# YOUR GOAL:
Edit the rows from the one with "Диплом магистра (107, 70)" up to and including the one with "Армавир (101, 389)", replacing "Свидетельство" with "Удостоверение" and leaving everything else as it is. Return only those rows.

--- start of RECORD SET ---

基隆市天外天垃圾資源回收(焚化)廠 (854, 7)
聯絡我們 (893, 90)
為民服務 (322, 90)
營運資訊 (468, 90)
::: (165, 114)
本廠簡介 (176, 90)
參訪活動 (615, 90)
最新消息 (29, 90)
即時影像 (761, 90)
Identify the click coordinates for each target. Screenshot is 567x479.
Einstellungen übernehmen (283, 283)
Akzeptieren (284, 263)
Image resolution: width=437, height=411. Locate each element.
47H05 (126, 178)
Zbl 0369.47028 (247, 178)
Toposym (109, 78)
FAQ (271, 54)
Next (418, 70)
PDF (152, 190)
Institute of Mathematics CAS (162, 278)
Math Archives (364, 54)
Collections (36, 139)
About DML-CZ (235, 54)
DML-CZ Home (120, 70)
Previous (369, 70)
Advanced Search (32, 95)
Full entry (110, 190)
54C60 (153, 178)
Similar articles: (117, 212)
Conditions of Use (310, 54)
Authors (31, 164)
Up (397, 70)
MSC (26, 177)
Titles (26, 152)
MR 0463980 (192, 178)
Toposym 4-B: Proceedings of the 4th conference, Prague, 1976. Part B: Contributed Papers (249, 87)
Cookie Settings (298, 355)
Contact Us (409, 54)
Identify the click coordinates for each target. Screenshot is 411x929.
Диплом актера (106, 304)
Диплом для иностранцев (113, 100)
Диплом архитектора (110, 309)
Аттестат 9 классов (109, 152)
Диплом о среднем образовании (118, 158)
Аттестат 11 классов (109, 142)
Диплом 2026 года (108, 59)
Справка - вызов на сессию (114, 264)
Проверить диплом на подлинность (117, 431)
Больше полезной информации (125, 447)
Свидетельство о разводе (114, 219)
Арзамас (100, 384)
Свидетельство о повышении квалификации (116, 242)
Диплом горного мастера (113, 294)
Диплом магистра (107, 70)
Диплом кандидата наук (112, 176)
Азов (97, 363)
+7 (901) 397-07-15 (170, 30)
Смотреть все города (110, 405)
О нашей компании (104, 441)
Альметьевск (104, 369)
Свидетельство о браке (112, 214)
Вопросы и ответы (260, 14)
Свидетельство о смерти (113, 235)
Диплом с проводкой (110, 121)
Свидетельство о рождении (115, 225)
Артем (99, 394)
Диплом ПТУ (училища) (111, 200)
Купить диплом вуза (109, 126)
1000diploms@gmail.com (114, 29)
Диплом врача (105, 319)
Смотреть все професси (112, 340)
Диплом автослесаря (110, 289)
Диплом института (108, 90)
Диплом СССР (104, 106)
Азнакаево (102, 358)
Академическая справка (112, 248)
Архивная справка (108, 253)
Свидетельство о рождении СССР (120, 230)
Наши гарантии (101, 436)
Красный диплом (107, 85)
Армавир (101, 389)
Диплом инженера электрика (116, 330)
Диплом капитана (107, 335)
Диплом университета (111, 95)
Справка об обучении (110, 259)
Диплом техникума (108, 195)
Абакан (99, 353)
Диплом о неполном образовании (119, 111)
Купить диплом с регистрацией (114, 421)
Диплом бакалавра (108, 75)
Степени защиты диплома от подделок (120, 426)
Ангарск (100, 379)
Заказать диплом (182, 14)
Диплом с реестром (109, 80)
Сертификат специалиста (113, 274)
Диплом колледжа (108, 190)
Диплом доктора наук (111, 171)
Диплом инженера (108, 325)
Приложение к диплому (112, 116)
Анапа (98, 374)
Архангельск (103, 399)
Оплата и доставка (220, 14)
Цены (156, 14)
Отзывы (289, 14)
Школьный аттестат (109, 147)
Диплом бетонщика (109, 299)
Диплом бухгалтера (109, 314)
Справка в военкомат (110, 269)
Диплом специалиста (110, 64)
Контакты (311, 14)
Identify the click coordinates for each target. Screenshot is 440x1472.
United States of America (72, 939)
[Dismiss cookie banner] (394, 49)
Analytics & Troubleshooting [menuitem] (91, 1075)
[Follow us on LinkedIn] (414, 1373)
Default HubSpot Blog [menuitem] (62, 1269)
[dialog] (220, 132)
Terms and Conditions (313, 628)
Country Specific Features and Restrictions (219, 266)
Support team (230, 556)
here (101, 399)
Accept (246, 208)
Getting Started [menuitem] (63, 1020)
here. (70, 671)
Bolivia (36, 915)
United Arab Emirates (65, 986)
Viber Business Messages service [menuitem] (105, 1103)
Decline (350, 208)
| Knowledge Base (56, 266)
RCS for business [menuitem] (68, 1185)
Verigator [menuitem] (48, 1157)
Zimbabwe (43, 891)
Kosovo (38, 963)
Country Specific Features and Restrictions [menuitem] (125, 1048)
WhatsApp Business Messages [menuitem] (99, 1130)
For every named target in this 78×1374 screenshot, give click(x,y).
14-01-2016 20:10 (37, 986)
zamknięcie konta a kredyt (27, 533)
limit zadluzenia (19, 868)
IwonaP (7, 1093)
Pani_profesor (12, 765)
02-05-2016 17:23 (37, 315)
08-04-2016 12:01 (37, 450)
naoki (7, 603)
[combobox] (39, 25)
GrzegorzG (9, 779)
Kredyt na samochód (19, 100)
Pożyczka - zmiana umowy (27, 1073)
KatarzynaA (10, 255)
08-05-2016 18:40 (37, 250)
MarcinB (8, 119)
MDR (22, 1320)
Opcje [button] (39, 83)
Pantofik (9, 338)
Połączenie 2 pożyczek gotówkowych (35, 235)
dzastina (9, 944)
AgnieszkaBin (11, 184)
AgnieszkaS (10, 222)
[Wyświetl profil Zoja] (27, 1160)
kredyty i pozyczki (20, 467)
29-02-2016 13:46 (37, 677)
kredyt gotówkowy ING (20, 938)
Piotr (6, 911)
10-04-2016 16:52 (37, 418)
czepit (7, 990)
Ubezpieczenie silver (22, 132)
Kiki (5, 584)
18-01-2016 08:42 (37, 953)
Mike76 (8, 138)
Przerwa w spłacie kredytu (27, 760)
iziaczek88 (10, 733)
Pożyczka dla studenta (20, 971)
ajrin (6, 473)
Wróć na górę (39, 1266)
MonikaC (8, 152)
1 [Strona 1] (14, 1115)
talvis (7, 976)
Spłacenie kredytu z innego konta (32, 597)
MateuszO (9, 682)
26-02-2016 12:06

--- end of RECORD SET ---

# RESULT:
Диплом магистра (107, 70)
Диплом кандидата наук (112, 176)
Азов (97, 363)
+7 (901) 397-07-15 (170, 30)
Смотреть все города (110, 405)
О нашей компании (104, 441)
Альметьевск (104, 369)
Удостоверение о браке (112, 214)
Вопросы и ответы (260, 14)
Удостоверение о смерти (113, 235)
Диплом с проводкой (110, 121)
Удостоверение о рождении (115, 225)
Артем (99, 394)
Диплом ПТУ (училища) (111, 200)
Купить диплом вуза (109, 126)
1000diploms@gmail.com (114, 29)
Диплом врача (105, 319)
Смотреть все професси (112, 340)
Диплом автослесаря (110, 289)
Диплом института (108, 90)
Диплом СССР (104, 106)
Азнакаево (102, 358)
Академическая справка (112, 248)
Архивная справка (108, 253)
Удостоверение о рождении СССР (120, 230)
Наши гарантии (101, 436)
Красный диплом (107, 85)
Армавир (101, 389)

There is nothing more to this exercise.